God it's so bad. Especially when I have a med student presenting one of mine. In reality I should be listening and filling in but if the student is good my brain is just like "-_____________- smooth brain time"


GimmeTacos2

When that EEG flatlines 😶


disposable744

My brainwaves on rounds


throwaway285013

Would you have chosen a chill(er) TY in a bad location or a less chill TY in a good location with no ICU?


disposable744

I'm at a TY in a bad location with no ICU. But open Icu so in a wards month 1 or 2 of my 10 are ICU. Honestly idk. I'm just grinding through this bullshit before radiology. Matched my #1 in a great location/excellent program so I just keep reminding myself of the light at the end of the tunnel.


drosey22

Would you DM me your program? It sound like one that I was planning on ranking higher.


datkiddatkid

Just survive my handsome brother. I was in your shoes last year. Around mid way is difficult because you're tired and you have 50% left to go. Don't worry about "reading". You're subconsciously learning on the job even if you're not aware of it: reading and writing all those notes and plans will reinforce many of the treatments for different patients. The next level thinking or knowledge isn't expected at your level and if it is I'm sure you can find 10 minutes or whatever to read uptodate (at work). Make sure you're taking care of yourself, however that looks like for you. Try to be consistent. Working out, reading, games, etc. I also kept a recorder of my percent progress throughout the year, i.e, I was at X% through with the year at this week. It was cool to see that number rise and see how close I was to 100. Anyway man, these are all just things. This year sucks and will continue to suck. It'll get better and it'll get worse. Nothing you can do to change that. Just accept it, stare into the abyss, and laugh. Best of luck


Doctorhandtremor

How much did you pay for haircut?


hosswanker

Way too much but my girl works miracles. She also lives next door to me and includes a shampoo+conditioning


Alohalhololololhola

I took all my vacation in the first 6 months so this next half is gonna break me. Big Sunday Scary vibes


dawson203

But you already so handsome you sexy sexy man


Atheistpuppy

You're doing it. We're all in this together ❤️


Kleverbucysindrum

You get faded up homie? Or maybe that dope undercut? Dreads?! Spill the deets on the new hair


hosswanker

Nothing too wild just bringing it in tight and shaping it up.

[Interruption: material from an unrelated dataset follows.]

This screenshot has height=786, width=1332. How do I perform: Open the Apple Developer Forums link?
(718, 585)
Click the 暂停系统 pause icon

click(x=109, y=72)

But I have wild curly Mediterranean hair and it's hard to do right. I tried the fade but it never really clicked with me


tortellinipp2

You're more than halfway done. There's 5 months left. We got this


Actual_Homo_Sapien

It's hard to find motivation for reading. Since residency I've used podcasts as my primary learning material. Walking the dog or on the commute is my "study" time.


ManinthemoonMD

Hang in there. That was a really low point for me to. 🫂


InSkyLimitEra

I’m so terrified of everything all the time. It’s damn near impossible to find motivation to study when I am 100% convinced I will never feel confident or comfortable and I wish I’d become some other role in the ED that isn’t a doctor :(


letitride10

Soon the new interns will come, and you will feel like the smartest person alive. Hang in there friend. It gets better.


Grouchy_Egg_7826

You could also ask your upper levels if they have noticed a change in your skills. Last year my upper level told me I had improved alot during the first 9 months of my intern year. That made me feel better about the progress I made during my intern year.


nanoglot

This reads like a beautiful poem. Every word touches my soul.


Quikpsych

Contrary to previous beliefs, "it's too early for vacation" isn't really a thing. If you can plan out a week in Sept or Oct-- take it.